Religion
- Affiliation: Hinduism
- District: Nandyal
- Deity: Venkateshvara (Vishnu)

Location
- Location: Bilakalaguduru village
- State: Andhra Pradesh
- Country: India
- Interactive map of Nandyal Balaji Temple
- Coordinates: 15°40′35″N 78°26′15″E﻿ / ﻿15.6764025°N 78.4375141°E

= Balaji Temple, Nandyal =

Nandyal Balaji Temple is a Vishnu temple located in Bilakalaguduru village of Nandyal district in the Indian state of Andhra Pradesh. The main deity of this temple is Venkateswara, an avatar of the Hindu god Vishnu.

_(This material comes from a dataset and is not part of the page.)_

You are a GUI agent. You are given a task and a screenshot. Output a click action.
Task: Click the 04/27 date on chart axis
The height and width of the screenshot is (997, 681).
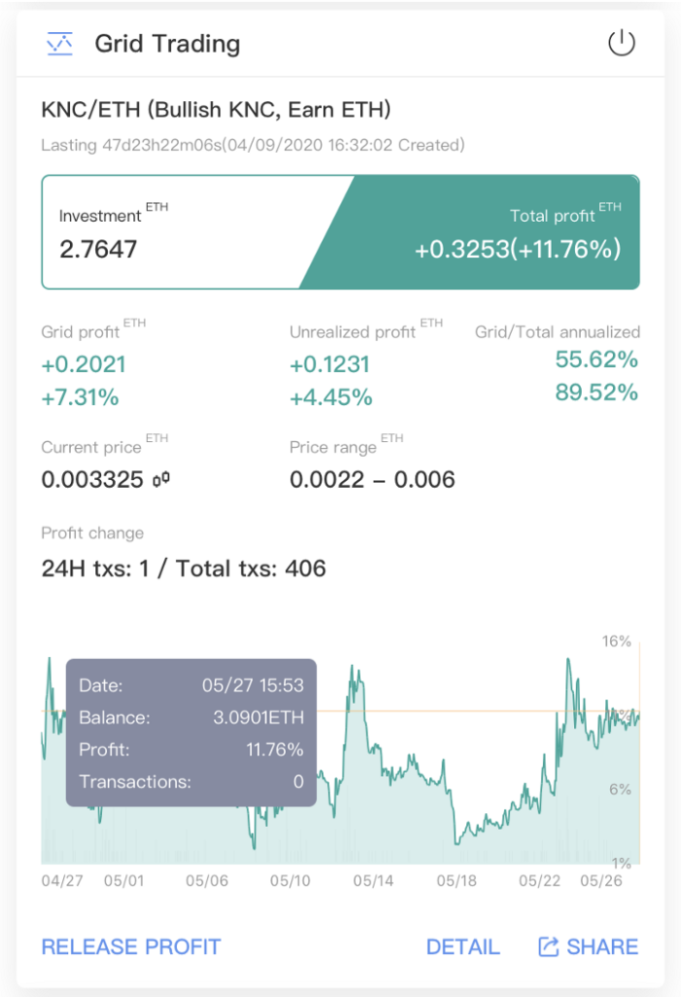(62, 880)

The temple was designed by Sameep Padora and Associates (sP+a).

== Architecture ==
The ziggurat archetype present in traditional Indian temples was adstracted in the Balaji temple at Nandyala. The temple is constructed of locally sourced black limestone. There is a reservoir adjacent to the temple within the temple premises. The reservoir supplies water to the groundwater table. Excess water from a nearby limestone quarry is pumped into the temple reservoir or cistern. Steps from the base of the temple lead down into the depths of the reservoir, allowing devotees to descend and climb in to or from the temple reservoir. The main structure of the temple—shrines of the Hindu deities Balaji and Varahaswamy—is drawn on the motifs of the Tirupathi temple of the same deity.